You must be longing for spring in Japan if you’re thinking of udo. Aralia cordata, a member of the ginger family, right? Looks like shoots of fuzzy white asparagus. I bet you’ve had it in miso-shiru, along with asparagus. Just lightly parboil the asparagus tips in the dashi, then add the miso (should be Echigo miso or Shinsu miso) and sliver and scatter the udo raw on top. (You know, though, that once you peel and slice udo, you have to soak it in rice vinegar for a while else it’ll be bitter as the “Who’s doing REAL Daito ryu" controversy raging in a forum above.)

Kyushu folks like udo in gyuniku nimono.
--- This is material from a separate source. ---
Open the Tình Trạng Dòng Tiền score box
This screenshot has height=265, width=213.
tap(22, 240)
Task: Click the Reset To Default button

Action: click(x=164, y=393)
Simmer dashi, sake, mirin, and shoyu, then add in slices of beef, soramame, and udo. I'll give exact ingredients if anybody’s interested.
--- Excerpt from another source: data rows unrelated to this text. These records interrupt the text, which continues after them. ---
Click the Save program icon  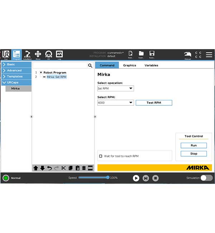click(152, 54)

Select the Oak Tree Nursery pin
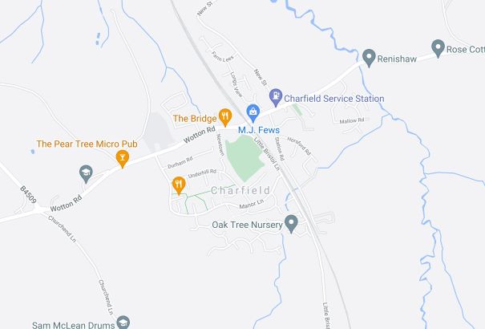291,223
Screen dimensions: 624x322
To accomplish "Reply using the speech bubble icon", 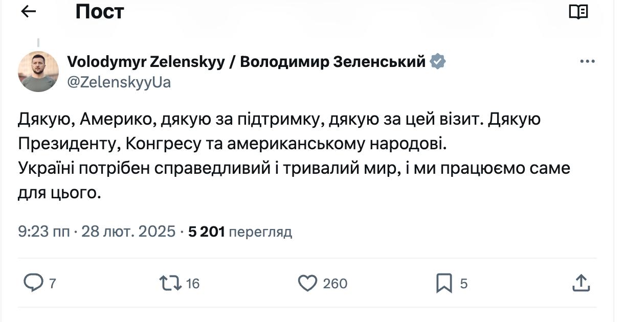I will [x=34, y=283].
Udo shows up a lot in springtime kaiseki ryori. It’s served as a cold azukebachi course, that part of the meal where you get to lighten up a bit. It’s made in a karashi-zu, or mustard vinegar. About a tsp. of dried karashi mustard along with 1 Tbsp. each of rice vinegar, shoyu, and dashi, and a little sugar. Peel the udo and soak it in vinegar, then chill it. Combine all the karashi-zu ingredients and drizzle them over the sliced udo.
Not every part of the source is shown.